Chelsea were thoroughly in control, running the Tigers ragged with careful possession play followed up by rapid vertical penetration whenever space opened up. They were also playing very physically whenever Hull did manage to get the ball -- both Ramires and Yannick Sagbo had to be treated after a 50-50 and it required Oscar's best 'I'm a cute little angel' face to get away with his foul on David Meyler without a booking.

Naturally, there were further chances in the first half. Branislav Ivanovic's knockdown for Torres might have produced a goal if MacGregor hadn't stolen in first, and the Serbian tried to grab one himself just before the interval with a thumping header from a corner kick. Again, the goalkeeper was up to the challenge, clawing the ball away from under the bar. The Goal Decision System confirmed that it hadn't crossed the line.

The second half was less fun. Chelsea had zero intention of killing off the game, and allowed Hull to get on the ball and even threaten at times. They forced their first save of the match in the 63rd minute, with Petr Cech spilling a long-range effort from Robert Koren before recovering, and from there they continued to put pressure on the Blues. The most dangerous moment was a partially-cleared corner which resulted in a goalmouth scramble and a handball shout against Lampard (the ball hit him in the midriff), and there was an air of not-very-impressiveness from the whole side as they relaxed ahead of their midweek game against Aston Villa.

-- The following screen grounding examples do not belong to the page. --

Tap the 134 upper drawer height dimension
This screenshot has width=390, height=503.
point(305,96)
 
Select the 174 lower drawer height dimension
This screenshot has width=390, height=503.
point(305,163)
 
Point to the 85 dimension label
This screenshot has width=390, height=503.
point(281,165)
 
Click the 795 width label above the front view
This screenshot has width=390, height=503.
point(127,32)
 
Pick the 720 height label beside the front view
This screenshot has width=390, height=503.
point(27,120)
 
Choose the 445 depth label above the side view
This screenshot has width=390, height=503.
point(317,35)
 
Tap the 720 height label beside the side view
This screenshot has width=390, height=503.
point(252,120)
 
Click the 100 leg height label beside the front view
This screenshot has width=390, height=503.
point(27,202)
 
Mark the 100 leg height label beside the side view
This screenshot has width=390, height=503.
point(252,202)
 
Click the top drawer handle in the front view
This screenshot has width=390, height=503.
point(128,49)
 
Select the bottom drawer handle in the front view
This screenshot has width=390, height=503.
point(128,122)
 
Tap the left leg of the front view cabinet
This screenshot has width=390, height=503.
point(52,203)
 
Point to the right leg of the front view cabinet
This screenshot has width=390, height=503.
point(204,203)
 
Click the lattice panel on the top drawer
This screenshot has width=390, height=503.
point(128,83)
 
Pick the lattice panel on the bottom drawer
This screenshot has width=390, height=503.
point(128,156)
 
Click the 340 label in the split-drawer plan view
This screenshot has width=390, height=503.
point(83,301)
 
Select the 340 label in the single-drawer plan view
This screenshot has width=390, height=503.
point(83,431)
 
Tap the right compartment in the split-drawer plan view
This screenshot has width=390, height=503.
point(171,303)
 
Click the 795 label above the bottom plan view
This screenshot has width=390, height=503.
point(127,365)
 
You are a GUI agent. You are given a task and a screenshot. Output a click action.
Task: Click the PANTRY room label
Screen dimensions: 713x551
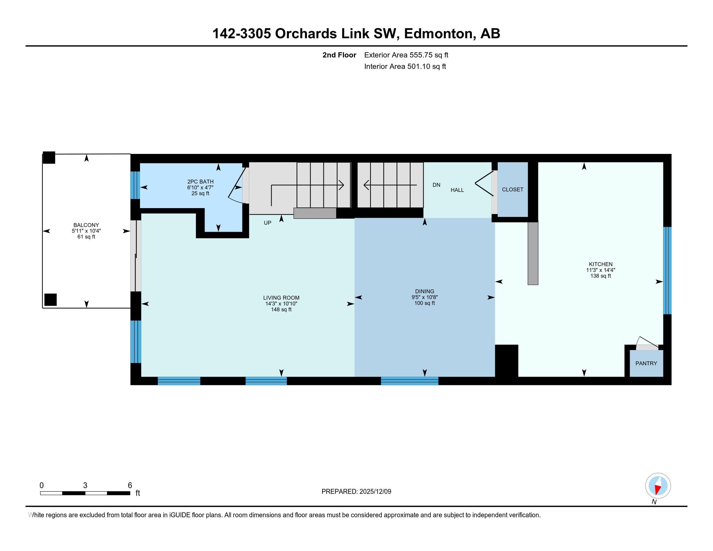click(x=646, y=363)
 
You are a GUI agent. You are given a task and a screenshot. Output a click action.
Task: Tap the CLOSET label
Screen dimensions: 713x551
click(x=513, y=189)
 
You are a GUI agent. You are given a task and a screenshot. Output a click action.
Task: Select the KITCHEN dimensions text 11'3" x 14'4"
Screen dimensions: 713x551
click(x=601, y=270)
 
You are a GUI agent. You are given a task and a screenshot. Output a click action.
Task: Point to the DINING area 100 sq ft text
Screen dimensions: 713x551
click(x=425, y=303)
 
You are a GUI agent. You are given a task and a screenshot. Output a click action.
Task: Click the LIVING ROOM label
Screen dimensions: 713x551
click(x=281, y=298)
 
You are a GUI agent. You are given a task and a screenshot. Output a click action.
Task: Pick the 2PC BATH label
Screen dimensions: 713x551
click(x=200, y=182)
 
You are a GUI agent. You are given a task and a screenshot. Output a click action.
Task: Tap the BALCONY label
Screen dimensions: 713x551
click(x=86, y=225)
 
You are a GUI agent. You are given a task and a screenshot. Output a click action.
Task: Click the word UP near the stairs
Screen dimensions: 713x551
click(x=267, y=223)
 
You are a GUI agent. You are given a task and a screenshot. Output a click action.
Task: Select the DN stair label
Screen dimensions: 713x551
click(x=437, y=185)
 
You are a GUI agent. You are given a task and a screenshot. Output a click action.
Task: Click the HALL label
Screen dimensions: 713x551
click(x=457, y=190)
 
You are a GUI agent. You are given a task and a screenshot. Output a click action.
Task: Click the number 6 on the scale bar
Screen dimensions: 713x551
click(x=130, y=486)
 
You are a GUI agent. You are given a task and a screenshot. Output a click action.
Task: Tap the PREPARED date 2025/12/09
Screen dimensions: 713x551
click(x=375, y=491)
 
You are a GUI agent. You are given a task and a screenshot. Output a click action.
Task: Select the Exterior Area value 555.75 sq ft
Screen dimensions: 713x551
click(x=429, y=55)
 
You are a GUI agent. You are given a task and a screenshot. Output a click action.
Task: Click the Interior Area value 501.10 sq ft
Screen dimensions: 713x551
click(x=427, y=66)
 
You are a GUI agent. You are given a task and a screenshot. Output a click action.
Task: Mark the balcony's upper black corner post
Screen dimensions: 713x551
click(x=49, y=158)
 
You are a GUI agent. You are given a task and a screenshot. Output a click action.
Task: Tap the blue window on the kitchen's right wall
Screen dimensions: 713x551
click(x=667, y=271)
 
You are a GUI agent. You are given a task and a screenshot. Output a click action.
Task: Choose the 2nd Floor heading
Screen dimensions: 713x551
click(x=339, y=55)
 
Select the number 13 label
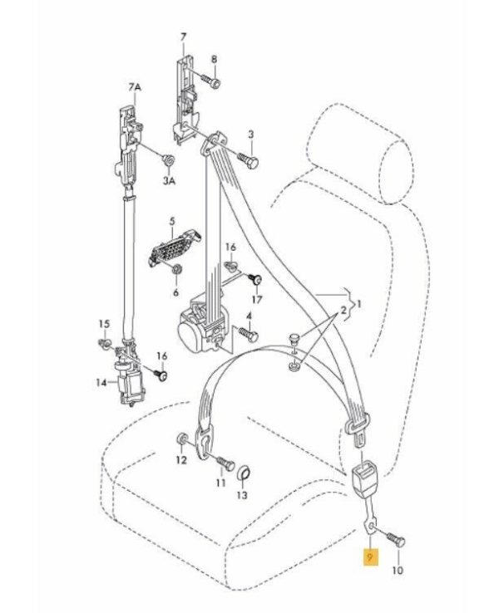241,496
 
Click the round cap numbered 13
245,474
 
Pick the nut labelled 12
182,439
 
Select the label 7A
136,87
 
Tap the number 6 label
175,292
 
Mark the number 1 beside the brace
360,306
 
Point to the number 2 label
342,310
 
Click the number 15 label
104,323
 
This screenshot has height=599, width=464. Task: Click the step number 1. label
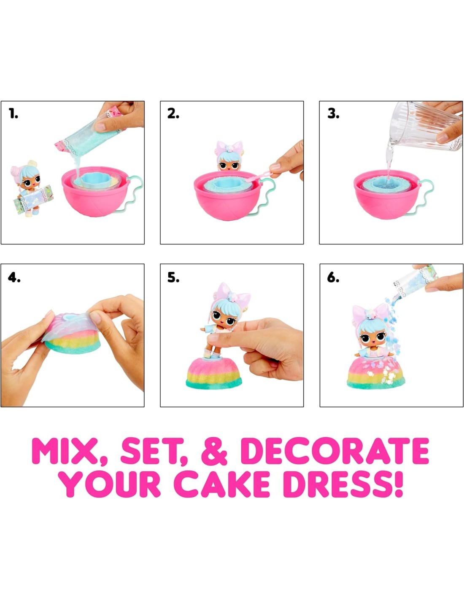[x=13, y=114]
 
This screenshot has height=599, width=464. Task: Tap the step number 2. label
[x=173, y=114]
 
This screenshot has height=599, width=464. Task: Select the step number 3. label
[x=333, y=114]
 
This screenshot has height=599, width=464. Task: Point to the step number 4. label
[x=14, y=278]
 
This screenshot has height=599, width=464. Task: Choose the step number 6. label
[x=333, y=278]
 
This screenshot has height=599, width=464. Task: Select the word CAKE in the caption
[x=222, y=484]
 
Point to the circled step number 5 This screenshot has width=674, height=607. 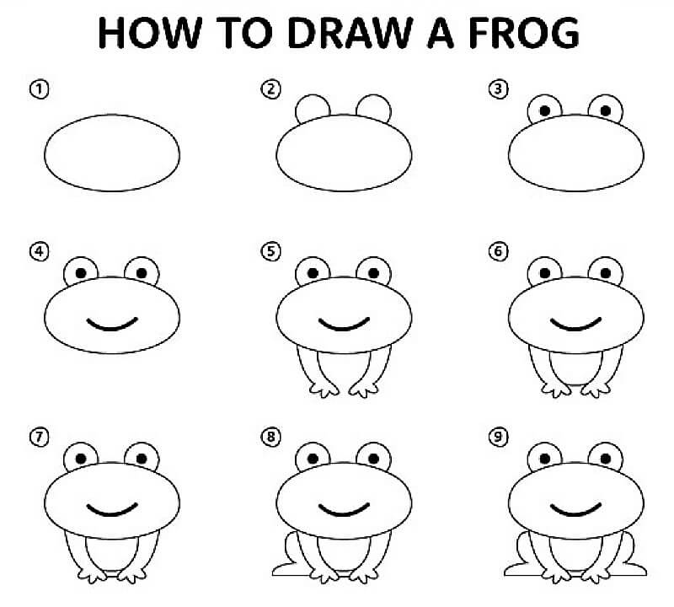click(x=270, y=250)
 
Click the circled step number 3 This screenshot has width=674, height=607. click(x=500, y=89)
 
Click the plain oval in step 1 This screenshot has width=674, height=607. click(x=111, y=152)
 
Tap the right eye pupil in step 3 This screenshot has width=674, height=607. click(x=604, y=109)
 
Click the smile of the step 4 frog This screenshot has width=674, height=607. click(x=111, y=324)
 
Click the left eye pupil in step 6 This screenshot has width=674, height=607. click(x=545, y=272)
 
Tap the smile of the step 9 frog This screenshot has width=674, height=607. click(x=577, y=509)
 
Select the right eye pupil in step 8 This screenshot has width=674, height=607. click(x=372, y=458)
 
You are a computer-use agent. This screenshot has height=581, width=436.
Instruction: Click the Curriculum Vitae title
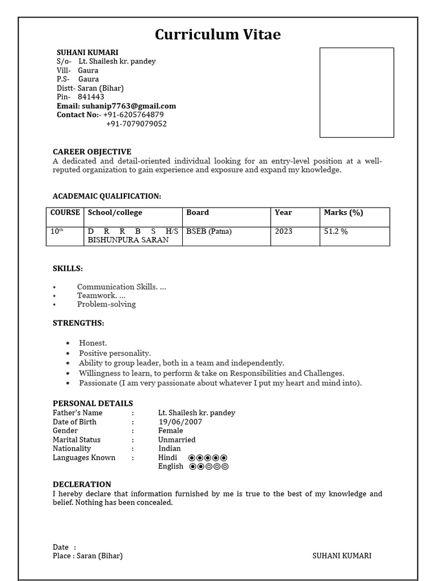coord(218,35)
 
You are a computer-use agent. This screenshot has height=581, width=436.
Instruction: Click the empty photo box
coord(357,92)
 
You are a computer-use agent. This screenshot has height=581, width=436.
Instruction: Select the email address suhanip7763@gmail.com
coord(132,106)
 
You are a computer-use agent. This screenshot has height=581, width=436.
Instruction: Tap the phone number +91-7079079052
coord(136,124)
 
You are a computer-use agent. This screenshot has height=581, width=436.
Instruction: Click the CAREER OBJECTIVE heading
coord(92,151)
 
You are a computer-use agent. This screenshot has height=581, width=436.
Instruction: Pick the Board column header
coord(198,213)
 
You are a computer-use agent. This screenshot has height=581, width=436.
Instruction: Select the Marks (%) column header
coord(343,213)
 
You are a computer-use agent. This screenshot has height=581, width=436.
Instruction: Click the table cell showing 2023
coord(283,231)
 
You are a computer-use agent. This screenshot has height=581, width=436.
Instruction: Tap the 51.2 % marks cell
coord(336,231)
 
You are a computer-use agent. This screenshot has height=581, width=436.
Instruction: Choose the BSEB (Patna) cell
coord(209,231)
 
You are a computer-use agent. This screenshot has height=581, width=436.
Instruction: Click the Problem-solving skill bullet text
coord(107,304)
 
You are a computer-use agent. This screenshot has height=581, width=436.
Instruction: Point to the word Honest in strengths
coord(93,343)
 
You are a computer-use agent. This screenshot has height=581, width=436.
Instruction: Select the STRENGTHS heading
coord(78,323)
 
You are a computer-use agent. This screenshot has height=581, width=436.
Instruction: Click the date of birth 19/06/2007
coord(180,422)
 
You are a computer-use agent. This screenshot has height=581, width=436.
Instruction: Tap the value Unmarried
coord(177,440)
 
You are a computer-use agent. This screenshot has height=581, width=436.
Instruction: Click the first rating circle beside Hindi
coord(192,458)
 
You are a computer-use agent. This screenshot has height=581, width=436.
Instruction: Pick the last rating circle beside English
coord(225,467)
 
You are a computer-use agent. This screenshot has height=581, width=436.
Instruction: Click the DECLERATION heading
coord(82,484)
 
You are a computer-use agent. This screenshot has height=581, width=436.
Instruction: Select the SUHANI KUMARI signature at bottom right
coord(342,556)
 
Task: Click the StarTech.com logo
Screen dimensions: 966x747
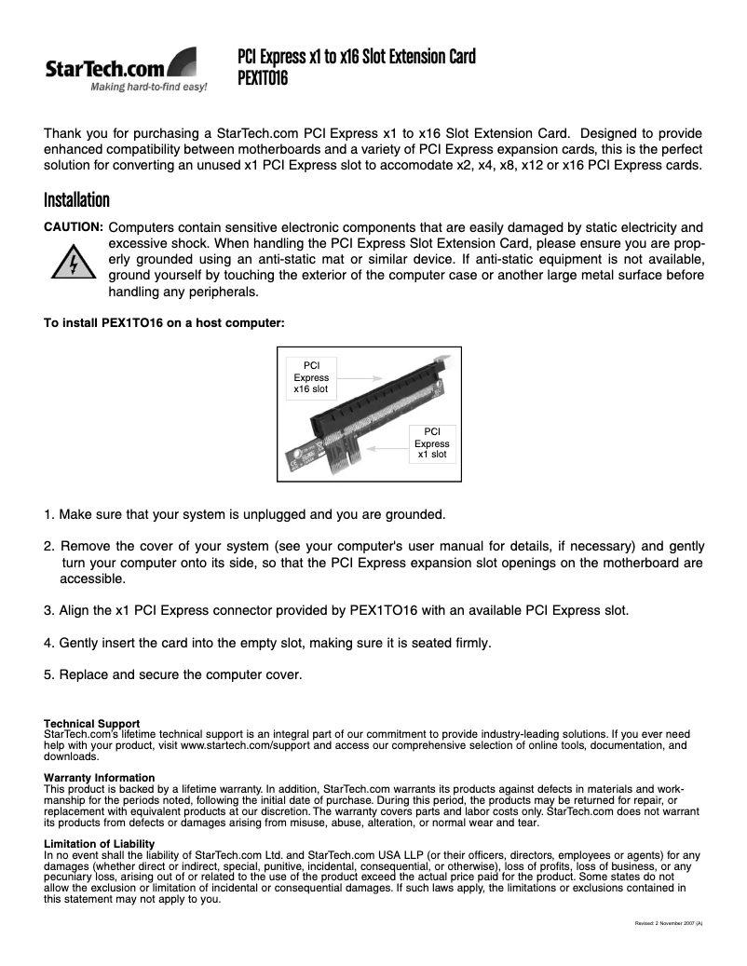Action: point(126,71)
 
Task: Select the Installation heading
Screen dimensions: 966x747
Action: point(76,200)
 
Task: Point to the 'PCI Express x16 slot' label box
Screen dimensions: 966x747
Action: point(311,376)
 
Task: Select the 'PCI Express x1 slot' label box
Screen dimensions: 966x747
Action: point(432,443)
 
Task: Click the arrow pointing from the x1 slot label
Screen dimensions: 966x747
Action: point(386,446)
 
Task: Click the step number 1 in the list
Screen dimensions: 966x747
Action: point(49,514)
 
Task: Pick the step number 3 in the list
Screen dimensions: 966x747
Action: point(49,611)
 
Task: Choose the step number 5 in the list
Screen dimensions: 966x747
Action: point(49,674)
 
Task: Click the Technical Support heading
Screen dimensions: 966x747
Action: point(92,724)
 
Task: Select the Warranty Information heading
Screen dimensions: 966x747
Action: point(99,778)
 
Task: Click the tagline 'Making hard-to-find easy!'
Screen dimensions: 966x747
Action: point(148,89)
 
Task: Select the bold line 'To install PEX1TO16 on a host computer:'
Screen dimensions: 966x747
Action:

That said, there were plenty of chances for Chelsea to increase their lead. Lampard overhit a pass that would have sent Ramires through on goal. Ivanovic was hauled down in the box by Robert Brady only for Moss to wave off the appeals. And Andre Schurrle will be kicking himself for not converting one on one against MacGregor -- his chipped effort floated just a little over the bar. A debut goal would have been very nice indeed.

He wasn't the only Blue making his debut. Marco van Ginkel appeared very late as Mourinho looked to settle things down, and we also got to see the return of Romelu Lukaku after a season away at West Bromwich Albion. All told, it was difficult to get much of a feel for anyone -- Chelsea had a 2-0 lead against a team that looked incapable of reducing it. They held on without much bother, and even if we'd have liked to have seen more goals, they wouldn't have been worth any more points.

Welcome back, Jose. Welcome back, football.